Hybridization protocol
NimbleGen Systems, Inc. Hybriwheel technology was used to perform array hybridization. Briefly, arrays were pre-hybridized at 45°C in 50 mM MES (4-Morpholineethanesulfonic acid) buffer with 500 mM NaCl, 10 mM EDTA, and 0.005% Tween-20. Herring sperm DNA was added at 0.1 mg/ml to prevent non-specific binding. After 15 min of pre-hybridization, 4 mg of labeled cDNA in hybridization buffer was added to arrays followed by incubation for 16-20 hr at 45°C. Free probe was removed by conducting several wash steps, progressing from less to more stringent conditions. Bound probe was detected with Cy3-labeled streptavidin with signal amplification achieved by adding biotinylated anti-streptavidin goat antibody.
Scan protocol
The arrays were analyzed using an Axon GenePix 4000B Scanner (Molecular Devices Corp., Sunnyvale, CA).

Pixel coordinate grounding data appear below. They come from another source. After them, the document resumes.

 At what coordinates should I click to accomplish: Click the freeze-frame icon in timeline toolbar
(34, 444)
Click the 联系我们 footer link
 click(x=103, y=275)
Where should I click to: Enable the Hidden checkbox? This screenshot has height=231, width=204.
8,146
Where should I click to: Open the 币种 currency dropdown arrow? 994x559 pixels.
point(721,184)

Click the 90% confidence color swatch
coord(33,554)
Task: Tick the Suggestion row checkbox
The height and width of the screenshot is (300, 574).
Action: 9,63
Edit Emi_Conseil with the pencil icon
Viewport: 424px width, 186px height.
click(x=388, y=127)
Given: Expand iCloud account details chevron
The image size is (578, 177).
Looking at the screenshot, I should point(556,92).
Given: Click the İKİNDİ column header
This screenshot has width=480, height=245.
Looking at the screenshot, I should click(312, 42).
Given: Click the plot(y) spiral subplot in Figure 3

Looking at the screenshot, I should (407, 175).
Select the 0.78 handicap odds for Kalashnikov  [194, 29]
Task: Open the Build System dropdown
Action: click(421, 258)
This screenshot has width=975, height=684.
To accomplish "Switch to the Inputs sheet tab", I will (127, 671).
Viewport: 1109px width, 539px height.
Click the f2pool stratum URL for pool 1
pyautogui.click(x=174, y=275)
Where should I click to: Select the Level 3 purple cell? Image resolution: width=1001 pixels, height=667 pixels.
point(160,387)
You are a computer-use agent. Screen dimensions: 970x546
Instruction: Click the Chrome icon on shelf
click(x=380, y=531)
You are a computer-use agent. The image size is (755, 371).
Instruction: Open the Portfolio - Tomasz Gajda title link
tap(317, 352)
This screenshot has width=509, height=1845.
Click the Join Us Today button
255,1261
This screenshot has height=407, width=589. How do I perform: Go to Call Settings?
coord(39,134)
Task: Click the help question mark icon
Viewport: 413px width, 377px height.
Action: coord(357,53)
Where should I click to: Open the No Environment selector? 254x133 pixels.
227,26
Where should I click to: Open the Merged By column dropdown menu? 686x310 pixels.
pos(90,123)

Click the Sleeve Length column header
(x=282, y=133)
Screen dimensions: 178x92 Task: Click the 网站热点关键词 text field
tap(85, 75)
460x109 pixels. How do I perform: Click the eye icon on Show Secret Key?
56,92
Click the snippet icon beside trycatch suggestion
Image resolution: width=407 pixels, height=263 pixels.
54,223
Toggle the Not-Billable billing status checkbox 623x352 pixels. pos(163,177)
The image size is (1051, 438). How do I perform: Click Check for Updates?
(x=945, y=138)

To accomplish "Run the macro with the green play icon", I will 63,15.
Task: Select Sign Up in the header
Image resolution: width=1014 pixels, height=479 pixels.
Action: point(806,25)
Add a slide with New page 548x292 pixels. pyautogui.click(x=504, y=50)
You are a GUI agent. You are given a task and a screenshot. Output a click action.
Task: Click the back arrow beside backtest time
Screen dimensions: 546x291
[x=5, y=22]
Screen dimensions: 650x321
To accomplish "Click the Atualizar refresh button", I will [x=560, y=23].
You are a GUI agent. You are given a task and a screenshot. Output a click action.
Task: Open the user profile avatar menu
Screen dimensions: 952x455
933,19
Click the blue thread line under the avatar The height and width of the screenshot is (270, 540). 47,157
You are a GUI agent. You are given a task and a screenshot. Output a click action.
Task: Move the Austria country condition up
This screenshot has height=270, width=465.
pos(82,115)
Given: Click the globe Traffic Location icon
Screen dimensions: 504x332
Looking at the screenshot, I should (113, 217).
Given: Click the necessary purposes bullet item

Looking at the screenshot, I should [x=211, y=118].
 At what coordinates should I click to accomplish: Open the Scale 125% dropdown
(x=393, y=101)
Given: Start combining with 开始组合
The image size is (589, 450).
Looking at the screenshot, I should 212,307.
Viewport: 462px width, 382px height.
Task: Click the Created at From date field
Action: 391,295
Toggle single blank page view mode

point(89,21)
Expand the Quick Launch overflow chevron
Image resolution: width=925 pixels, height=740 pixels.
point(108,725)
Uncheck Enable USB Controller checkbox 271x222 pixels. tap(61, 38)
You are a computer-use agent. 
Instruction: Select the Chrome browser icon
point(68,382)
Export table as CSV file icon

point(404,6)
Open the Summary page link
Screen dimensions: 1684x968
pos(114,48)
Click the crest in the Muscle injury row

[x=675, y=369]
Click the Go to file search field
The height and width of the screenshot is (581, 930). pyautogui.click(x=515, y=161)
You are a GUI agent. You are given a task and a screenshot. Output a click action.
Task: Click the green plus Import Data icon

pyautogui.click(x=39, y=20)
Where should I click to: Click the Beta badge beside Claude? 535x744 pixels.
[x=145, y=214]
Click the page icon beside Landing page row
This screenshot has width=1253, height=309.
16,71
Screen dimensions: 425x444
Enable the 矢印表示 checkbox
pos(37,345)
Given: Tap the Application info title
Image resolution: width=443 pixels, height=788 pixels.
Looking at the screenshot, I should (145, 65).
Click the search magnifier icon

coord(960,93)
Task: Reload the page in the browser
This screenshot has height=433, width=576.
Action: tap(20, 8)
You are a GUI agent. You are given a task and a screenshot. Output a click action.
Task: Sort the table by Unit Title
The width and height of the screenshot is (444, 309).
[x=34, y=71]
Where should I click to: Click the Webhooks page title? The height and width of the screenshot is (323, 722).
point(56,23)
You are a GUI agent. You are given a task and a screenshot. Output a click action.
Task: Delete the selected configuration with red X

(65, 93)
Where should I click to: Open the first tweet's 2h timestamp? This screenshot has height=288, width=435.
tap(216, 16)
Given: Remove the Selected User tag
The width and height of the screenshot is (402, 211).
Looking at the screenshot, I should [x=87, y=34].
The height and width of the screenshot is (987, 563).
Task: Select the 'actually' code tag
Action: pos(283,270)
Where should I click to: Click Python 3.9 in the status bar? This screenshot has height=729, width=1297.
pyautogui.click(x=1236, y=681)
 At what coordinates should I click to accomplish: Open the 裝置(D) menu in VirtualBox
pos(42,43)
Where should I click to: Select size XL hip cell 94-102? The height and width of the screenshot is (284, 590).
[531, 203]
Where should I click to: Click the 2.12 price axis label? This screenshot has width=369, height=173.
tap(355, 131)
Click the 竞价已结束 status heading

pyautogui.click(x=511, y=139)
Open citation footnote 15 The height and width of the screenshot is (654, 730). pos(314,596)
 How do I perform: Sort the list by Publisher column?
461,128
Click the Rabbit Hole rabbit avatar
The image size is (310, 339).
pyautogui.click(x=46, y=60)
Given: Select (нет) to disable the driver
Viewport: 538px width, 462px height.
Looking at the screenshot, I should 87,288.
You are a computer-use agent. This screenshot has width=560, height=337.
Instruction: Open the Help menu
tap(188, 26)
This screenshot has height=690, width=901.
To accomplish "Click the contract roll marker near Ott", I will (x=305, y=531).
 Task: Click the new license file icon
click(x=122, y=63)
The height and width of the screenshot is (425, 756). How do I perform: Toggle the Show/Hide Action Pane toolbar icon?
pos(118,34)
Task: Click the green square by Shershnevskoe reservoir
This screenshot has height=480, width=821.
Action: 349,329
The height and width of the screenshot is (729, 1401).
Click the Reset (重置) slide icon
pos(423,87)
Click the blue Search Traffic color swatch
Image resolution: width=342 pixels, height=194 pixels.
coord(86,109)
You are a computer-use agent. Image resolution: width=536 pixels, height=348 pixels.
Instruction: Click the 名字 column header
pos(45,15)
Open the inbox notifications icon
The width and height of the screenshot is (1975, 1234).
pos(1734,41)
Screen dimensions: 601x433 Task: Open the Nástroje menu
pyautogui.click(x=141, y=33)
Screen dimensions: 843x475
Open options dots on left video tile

ImageJ software was used to rotate images and double their size without interpolation. Features were extracted using GenePix 3.0 software, using a fixed feature size. The log-transformed signal (base 2) was used as the input data for analysis.
Description
CHIP_ID: 20392, 20397
Data processing
Data analysis was performed using the R statistical package and tools available from the Bioconductor project. Data was quantile-normalized, and background corrected and summarized using the Robust Multi-array Average (RMA) method. A linear model was fitted for each gene to estimate log-ratios between multiple target RNA samples simultaneously using the LIMMA package. The standard errors of the estimated log-fold changes were moderated using empirical Bayes methods implemented in the LIMMA package, generating a moderated t-statistic. P-values were obtained from this moderated t-statistic, after adjusting for multiple hypothesis testing using Benjamini and Hochberg’s method to control the false discovery rate. We defined significant up- or downregulation as expression fold change ³2 and p-value <0.05 (actual p-values for this group were <0.01).